We don’t get to address “why” or “who” by saying “why” can’t be weighed and measured as part of a brain, so “who cares anyway?”. There is much still there to be addressed.
deference to scientific authority, sometimes bordering on an almost religious faith in its infallibility — Wayfarer
Right. Positivists (and all of us) need to recall the total annihilation of knowledge that was Nietzsche, before we pick up the hammer and tuning fork again to do our experiments. Science that replaces God as absolute authority, can become just another face for the same God, the judge of all truth and creator of all there is to be called true.
Discussions about spirituality, values, or abstract philosophical concepts often struggle to gain traction in mainstream conversations unless they can somehow be "proven" or shown to have tangible effects. — Wayfarer
Yes. All of the best discussions - love, good, faith - reduced basically to one subject, namely, physics.
Researchers strive to minimize bias and present findings "as they are," reflecting a positivist aspiration for knowledge untainted by subjective influence. — Wayfarer
Totally un-self-aware, the aspirations of non-bias and openness to hypotheses, can be rigidly and narrowly constrained by the bias of scientism.

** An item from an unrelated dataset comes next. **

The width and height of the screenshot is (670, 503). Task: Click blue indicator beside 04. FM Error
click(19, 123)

the drive for measurable progress through scientific application is evident. — Wayfarer
Positivism has dispensed with the vantage point that would allow one to measure “progress”. Are people any less likely to murder, steal, lie and center the universe around themselves? What will a faster internet or longer lasting lightbulb do to foster any progress on those fronts? Scientific progress may only move us sideways, allowing us to do what we always did and value what we always valued, in a new way. No true “progress” in thousands of years. Positivism doesn’t ask that question (a sociology that seeks only the chemical and behavioral and functional explanations, ignores the immaterial spirit that only arrives in the truly social, the communion of minds around meaning and shared understandings. Positivists just won’t go there, as they sit in the middle of it.).

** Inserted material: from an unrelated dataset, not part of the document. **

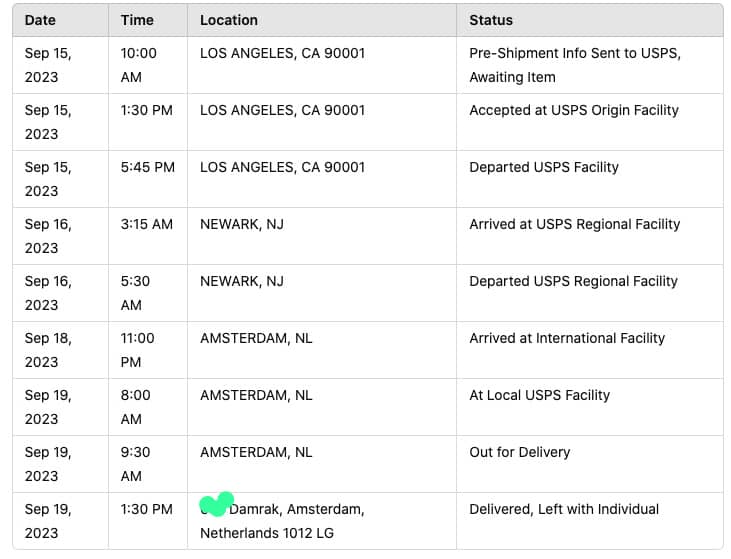
Task: Click the Location column header
Action: (228, 20)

As with many philosophical movements, there is much to digest and learn from them, and incorporate into one’s understanding. But also, much left wanting, yet to be clarified and discovered.
What if some things can only be expressed by looking around the words, and not at them? The positivist has to say, such things don’t exist.
Maybe. Maybe not. No reason to conclude anything.
In my view, I agree with the scientist/positivist to the extent we are talking about physics, and would never seek to refute or contradict positive, proven science. If there is reason, and I think there is, there is the reasonable, and science/logic/math is best to demonstrate that. I just see, with so many questions remaining, there is no necessity to judge which questions can be answered and which should not be asked - we don’t know what we don’t know.